# Dirk's Spenser: For Hire 66 Mustang 2+2



## dirkpitt289 (Feb 17, 2013)

Piggy backing on Jan's Cars thread I thought I'd post my most recent car build. 

Of all the TV detective shows that have ever aired Spenser was and is my all time favorite. Spenser was created back in 1973 by author Robert B. Parker. The character appeared in close to 42 novels. In 1985 Spenser was brought to life by actor Robert Urich. The show lasted for 3 seasons and several made for TV movies on Lifetime Television.







Spenser had many great qualities I liked but for the sake of this venue it was the classic war weary 66 Mustang Fastback 2+2 he drove all over Boston I liked the most. From what I've learned over the years when the topic of the Spenser Mustang arose in Mustang circles is that the show had 2 or 3 65/66 2+2's that they used. In the series pilot episode (Promise Land) it was clearly a 66 with what is most likely a 289 V8, 4 speed transmission and a Pony interior. Mustang enthusiasts will notice that at times through out the series the car was a 65 with an automatic and standard interior. This of course can be explained by having several different cars for the filming of the show and which one was usable at the time of filming. The Mustang was pretty well beaten throughout the course of the show.

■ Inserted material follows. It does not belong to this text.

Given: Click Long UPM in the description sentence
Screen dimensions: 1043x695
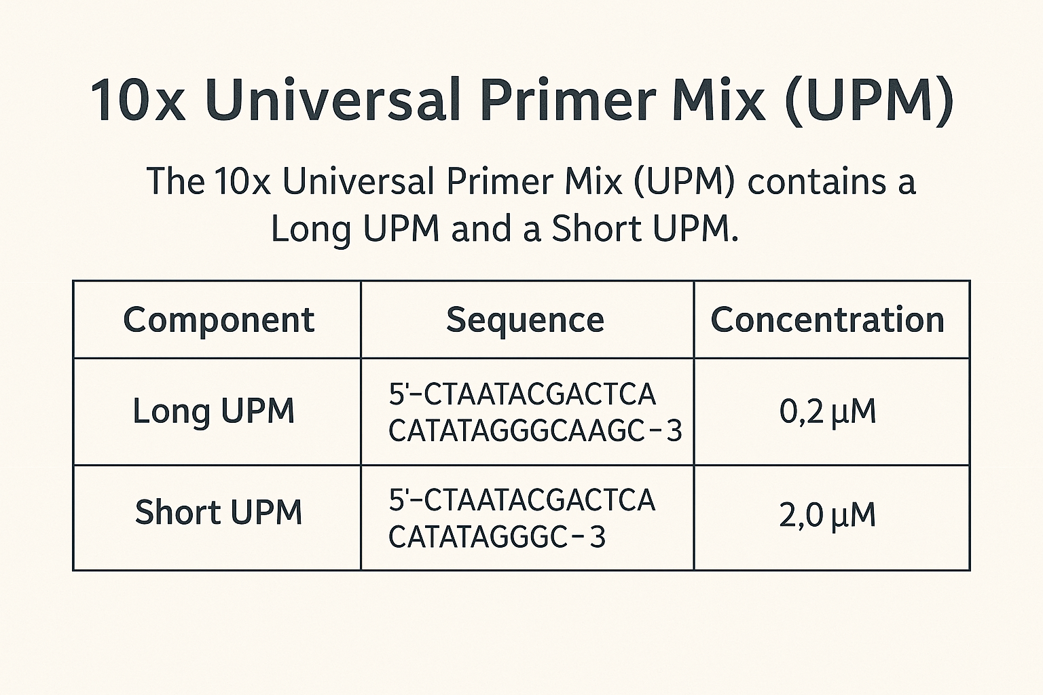Looking at the screenshot, I should point(356,229).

While Spenser never drove a Mustang in the books he was defiantly drawn to them in the series and movies. Season one he had the 66 Fastback. In season two the fastback met with a fiery end and was replaced with a brand spanking new 87 Fox body GT. In season three he traded the GT to a friend for another 65/66 green 2+2. In one of the later movies he was driving an Maroon 67 GT fastback Mustang. In another made for TV movie (Must have been a low budget one) he drove a Ford Probe.

I've wanted to build this car for some time now but was held back primarily due to the lack of the proper American Racing rims Spenser's car sported. Thanks to some fellow modelers the rims were found in someones spare parts box and should be coming my way soon. The last piece I will need to find and I think I know where to look will be the two front Pony seats.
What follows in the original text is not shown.